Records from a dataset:
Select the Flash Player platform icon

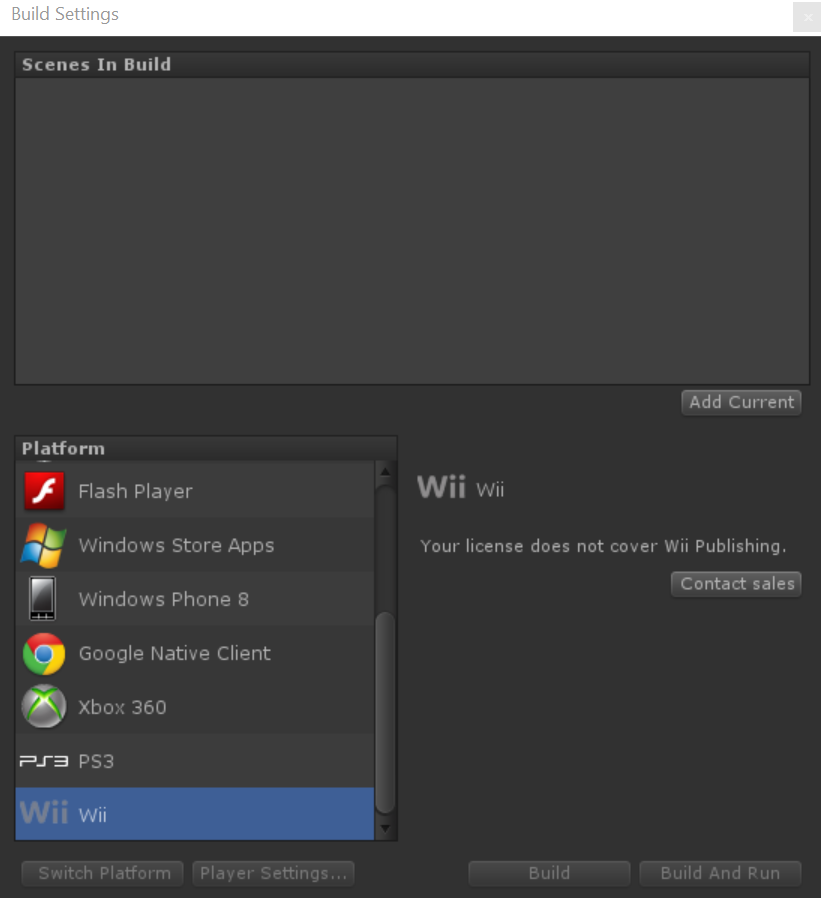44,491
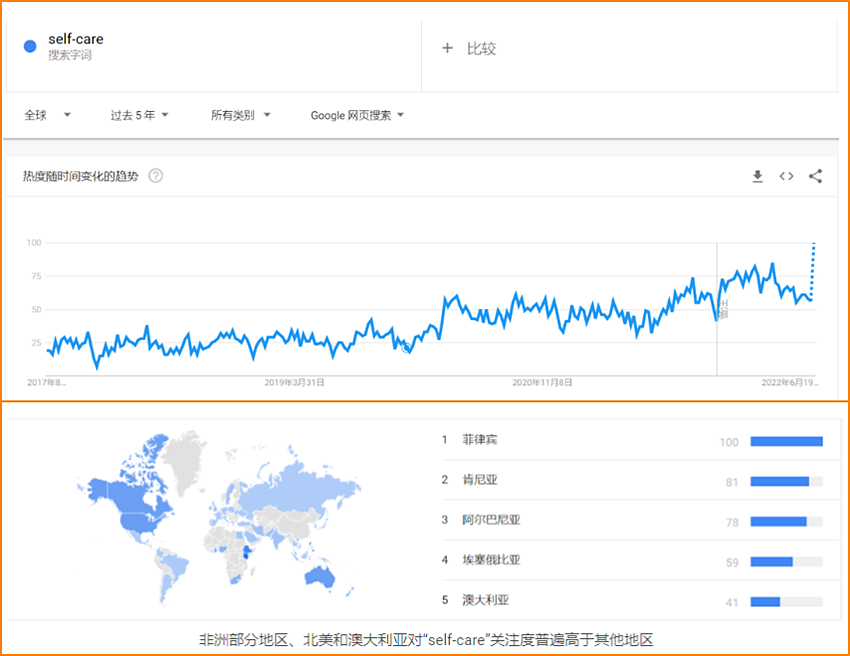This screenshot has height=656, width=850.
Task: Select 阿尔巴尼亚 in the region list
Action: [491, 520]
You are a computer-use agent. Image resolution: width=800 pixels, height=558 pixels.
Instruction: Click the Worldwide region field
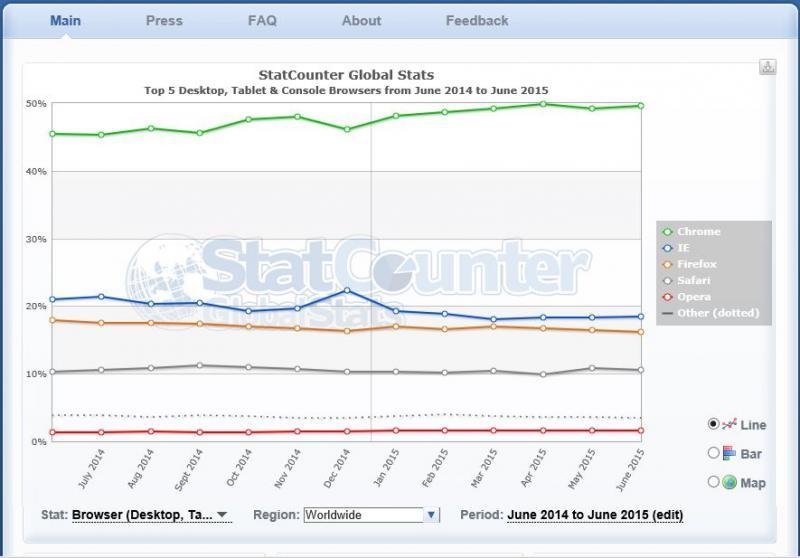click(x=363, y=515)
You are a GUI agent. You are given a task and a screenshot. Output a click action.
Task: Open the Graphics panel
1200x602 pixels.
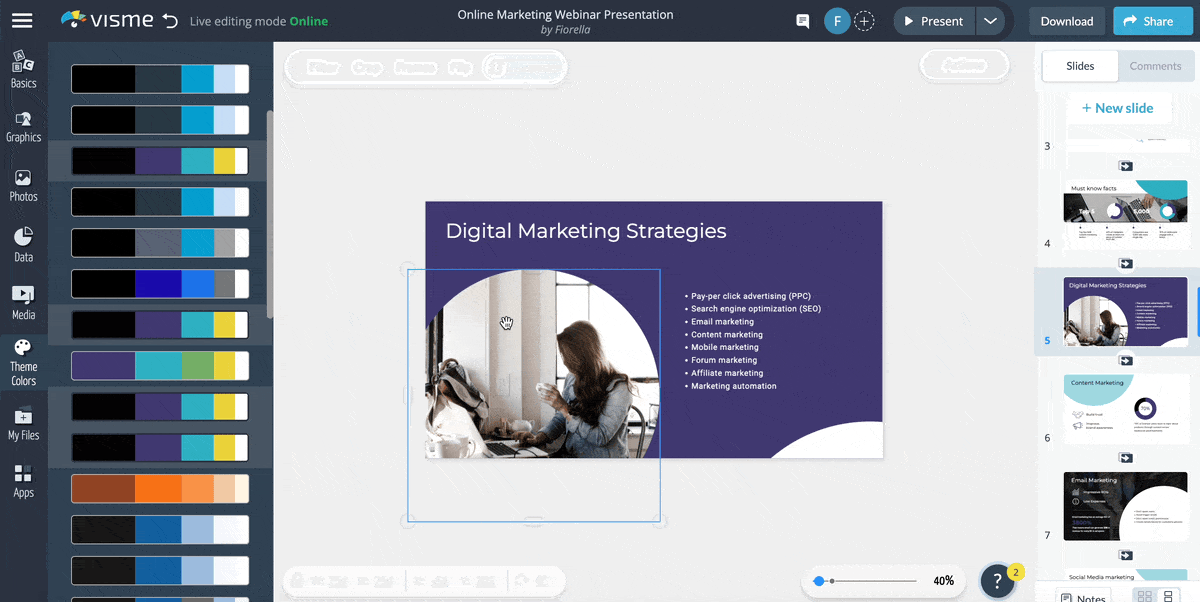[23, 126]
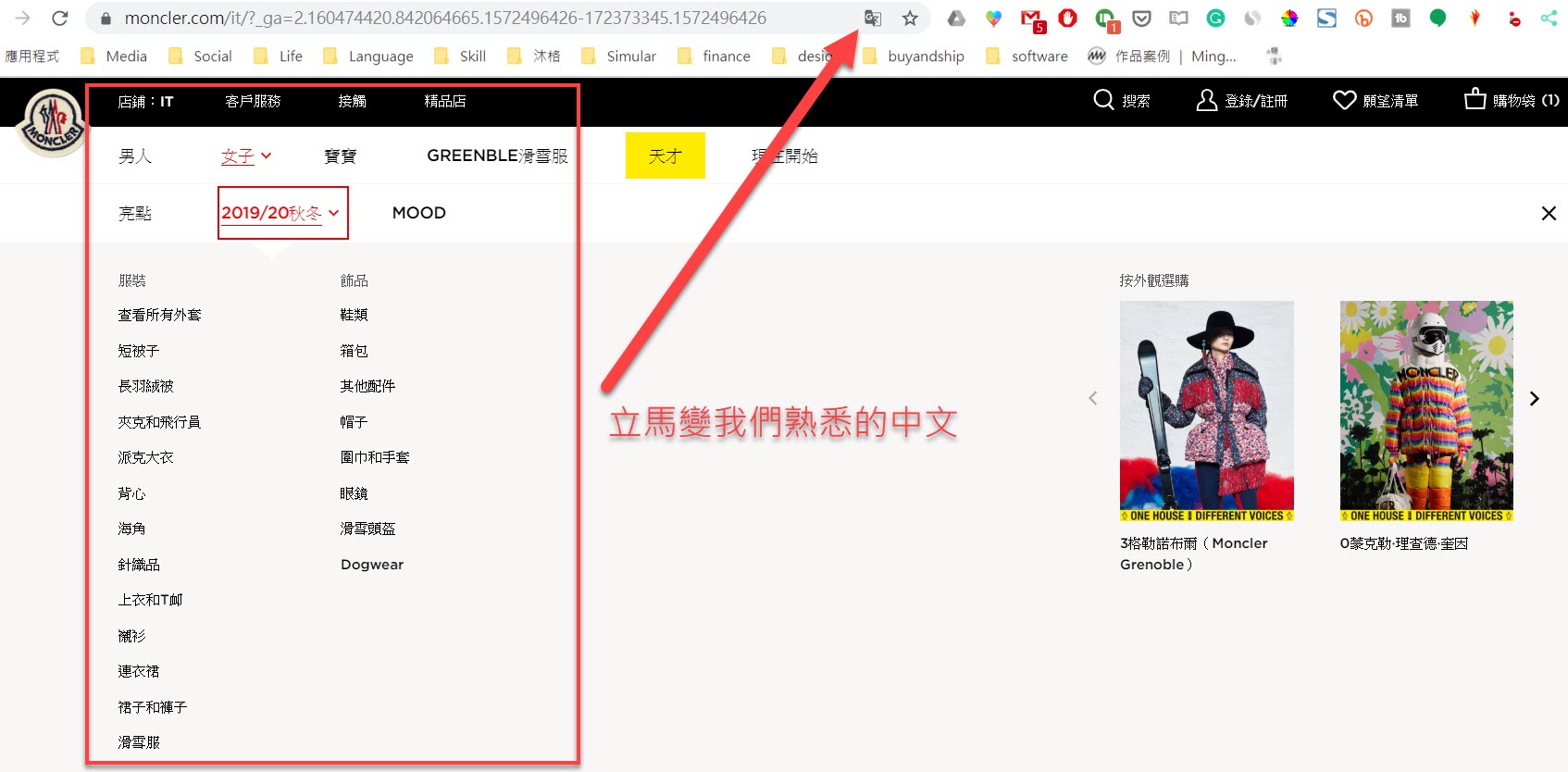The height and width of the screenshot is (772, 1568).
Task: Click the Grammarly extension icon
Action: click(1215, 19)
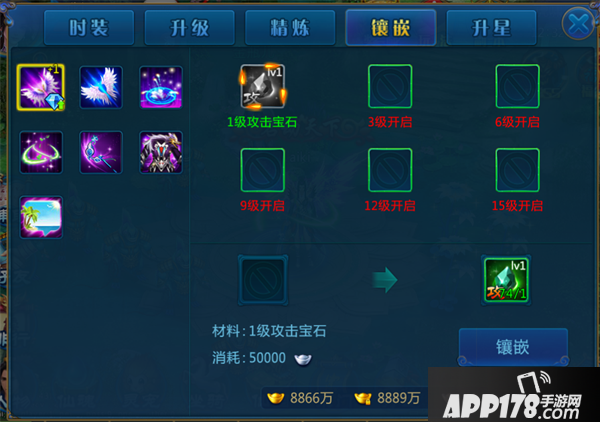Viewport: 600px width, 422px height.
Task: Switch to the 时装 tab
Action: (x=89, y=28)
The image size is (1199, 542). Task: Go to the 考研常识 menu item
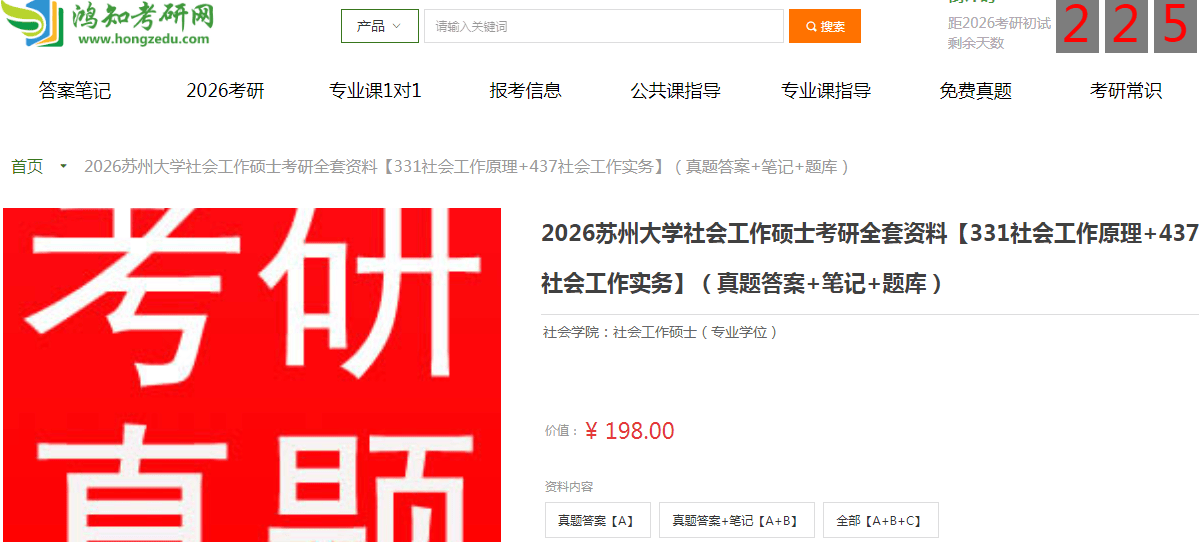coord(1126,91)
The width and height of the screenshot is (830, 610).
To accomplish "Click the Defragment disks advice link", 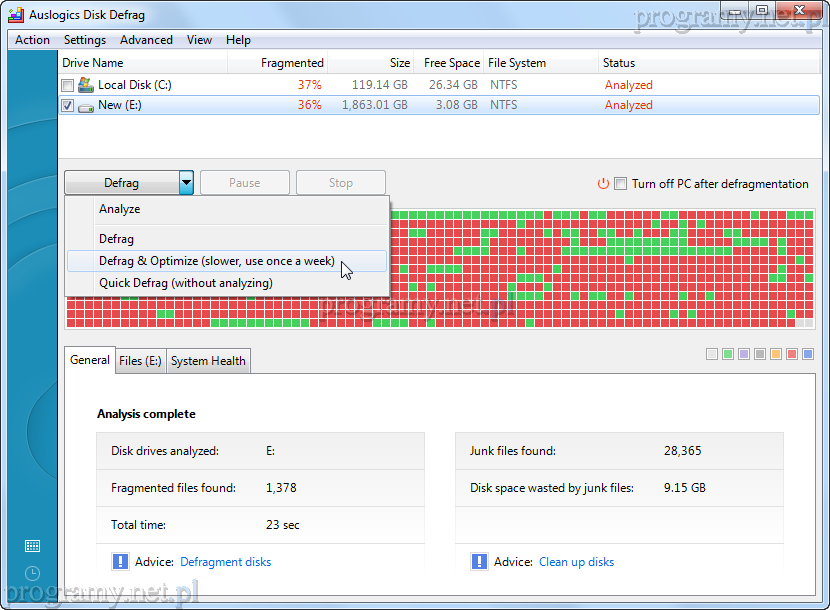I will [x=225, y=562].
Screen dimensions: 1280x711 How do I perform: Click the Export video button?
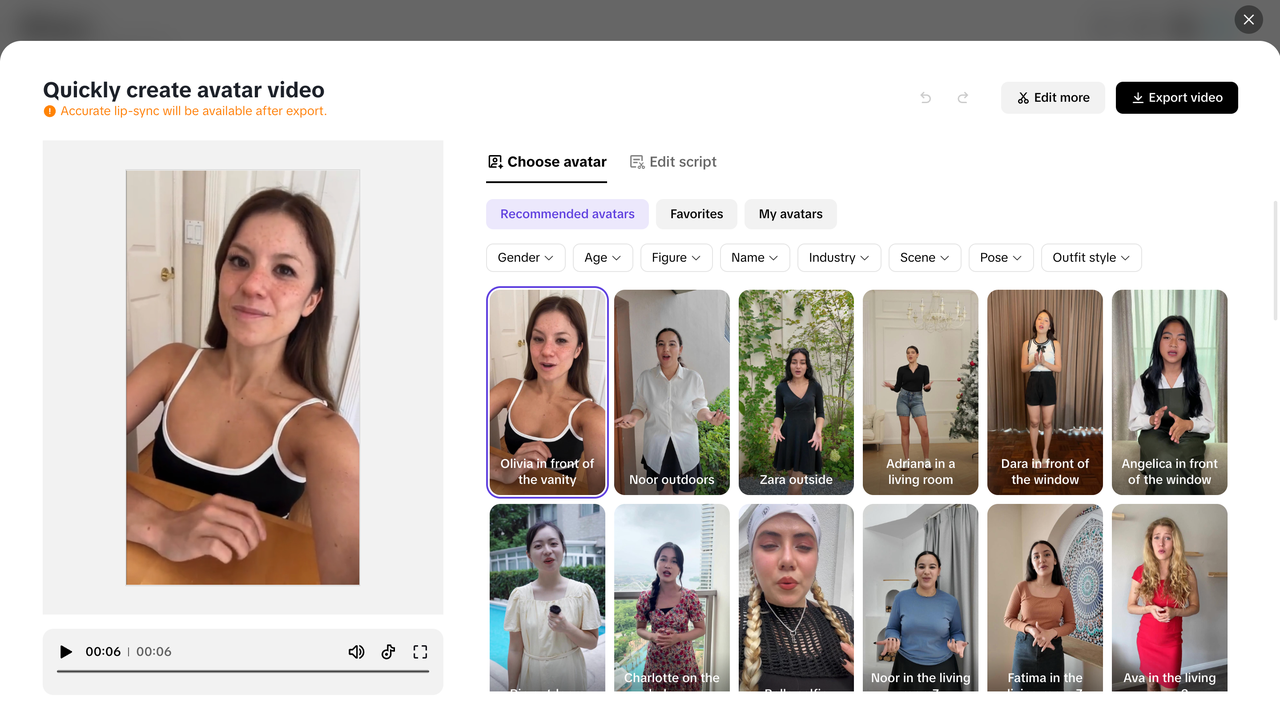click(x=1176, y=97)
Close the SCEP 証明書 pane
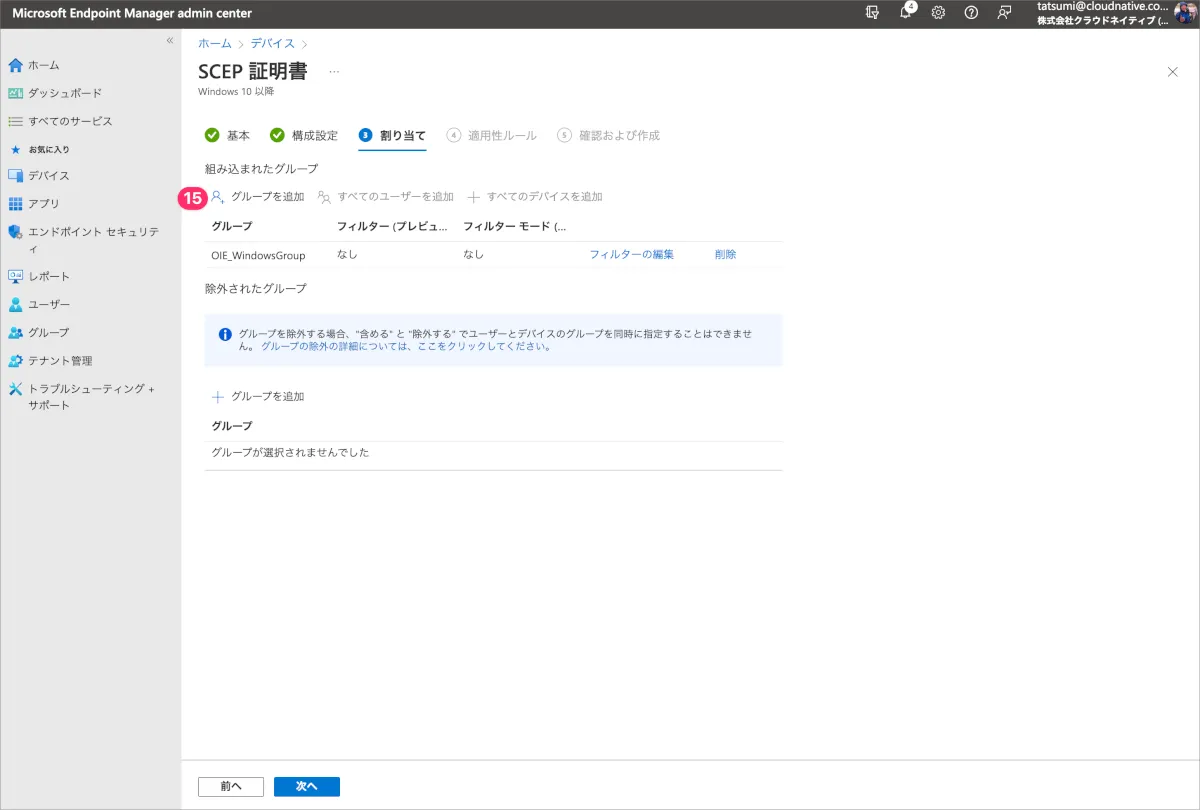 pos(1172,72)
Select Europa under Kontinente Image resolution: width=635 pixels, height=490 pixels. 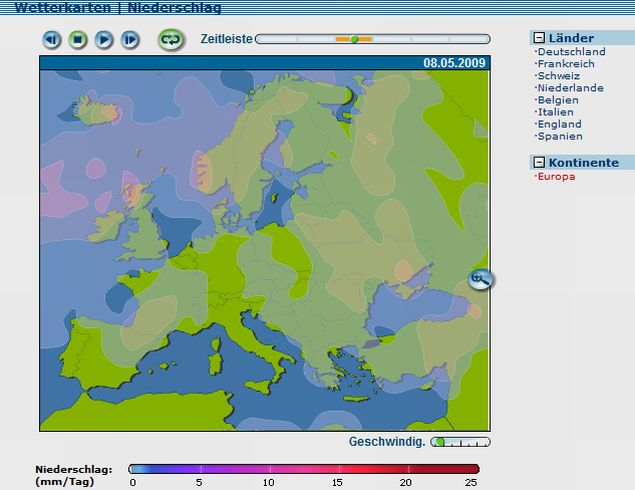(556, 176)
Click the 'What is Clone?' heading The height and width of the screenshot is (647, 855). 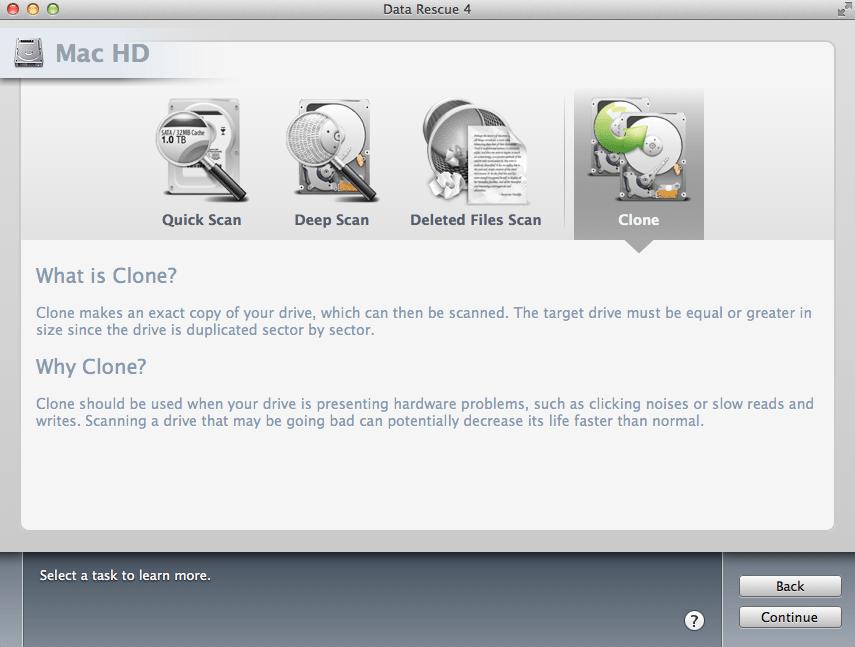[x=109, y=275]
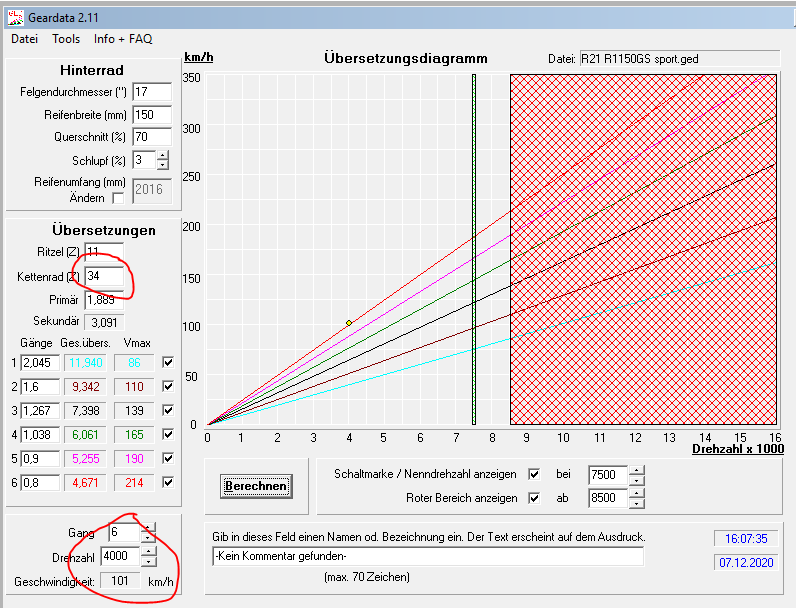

## Required action
Scan the entries for lines holding the string "agent", then copy every one of them.

## Response box
You are a computer-use agent. Image resolution: width=800 pixels, height=558 pixels.
You are a GUI agent. You are given a task and a screenshot. Output a click action.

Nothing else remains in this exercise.